The structured embedding representation leverages a fixed format that includes image-specific information (e.g., dimensions and bbxes) along with semantic details (e.g., keypoints and descriptors). This fixed structure not only ensures compatibility across modules but also significantly improves capacity management and computational efficiency. Keypoints represent specific positions on detected objects, such as joints or other salient features, with each keypoint described by two coordinates indicating its position. To optimize memory usage, we limited the number of keypoints based on their confidence scores, retaining only the highest confidence points. Descriptors, extracted alongside keypoints, are 64-dimensional vectors describing the local image regions around each keypoint. These descriptors provide rich contextual information for fine-grained identification and tracking. By standardizing the embedding structure, the framework effectively reduces memory usage and enhances processing speed, enabling its deployment in resource-constrained environments. This efficient embedding organization was pivotal in achieving timely performance without compromising accuracy, particularly for tasks involving dense or complex scenes. This compact format enables efficient storage and processing while ensuring the semantic and spatial integrity of the data. The combination of YOLOv8, XFeat, and LightGLUE provides a robust foundation for generating embeddings that are both computationally efficient and effective for ReID and tracking tasks. These optimizations support scalability and practical applicability, making the ReTrackVLM framework suitable for both research and real-world scenarios.

4.3. Ablation Study

In this ablation study, we analyzed the contributions of key components within the ReTrackVLM framework. By evaluating the impact of cross-modal embeddings, zero-shot ReID integration, track management optimizations, and fine-tuning, we identified which elements most significantly enhance tracking accuracy and robustness. This analysis provides insights into our modules’ effectiveness and informs future improvements.

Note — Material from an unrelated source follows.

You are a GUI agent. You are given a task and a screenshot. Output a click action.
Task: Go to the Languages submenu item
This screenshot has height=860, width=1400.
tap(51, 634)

In Table 2, we present the detection performance of YOLOv8 after fine-tuning on several datasets, optimizing it for person detection across diverse scenes. Since YOLOv8 processes the fixed-size input originally ( 640 × 640 ), we also followed this convention and, consequently, the fine-tuned YOLOv8 model achieved an average processing speed of 98 frames per second (fps) on our setup on average. Evaluation metrics include Box Precision, Box Recall, mAP50 (mean Average Precision at IoU threshold of 0.50), and mAP50-95 (mean Average Precision across IoU thresholds from 0.50 to 0.95).

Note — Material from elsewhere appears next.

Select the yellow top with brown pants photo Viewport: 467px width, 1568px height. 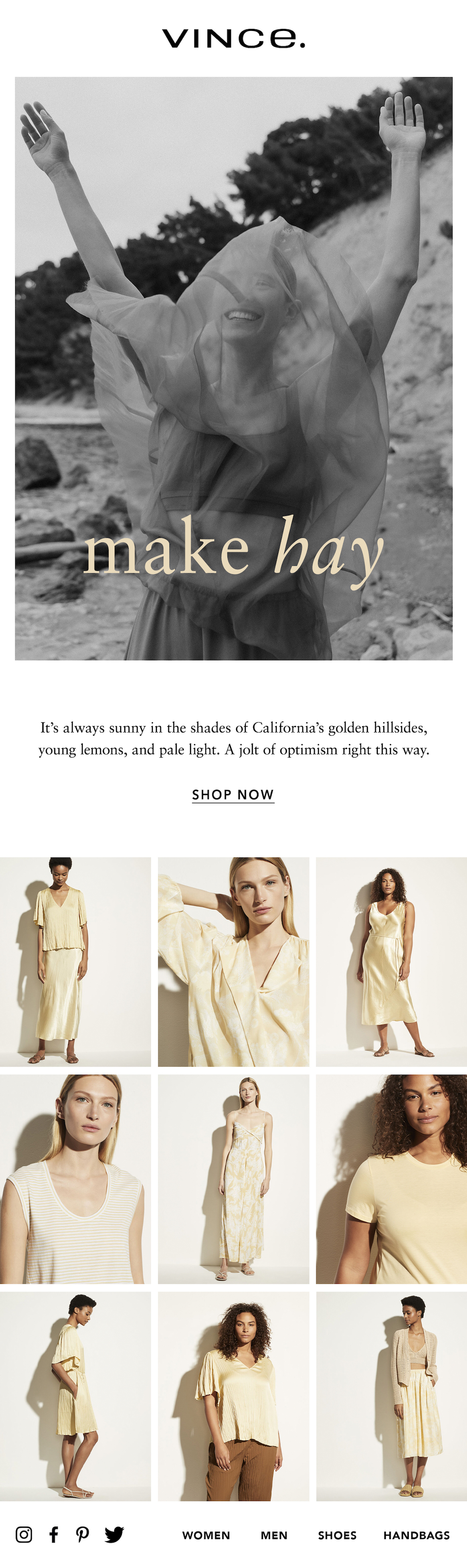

The results establish the ReTrackVLM’s performance, showing that YOLOv8 fine-tuned on datasets like MOT15 and DanceTrack achieves high detection rates, with MOT15 achieving 94.8% Box Precision and 95.2% mAP50, while DanceTrack reaches 91.8% mAP50. In contrast, crowded datasets such as MOT20 exhibit lower precision (67.6%) and recall (69.4%), highlighting the challenges of densely populated scenes that require further refinement. When fine-tuned across all datasets, the model achieves a Box Precision of 71.9% and an mAP50 of 76.7%, offering a generalized performance that balances adaptability without overfitting, making it suitable for diverse MOT applications.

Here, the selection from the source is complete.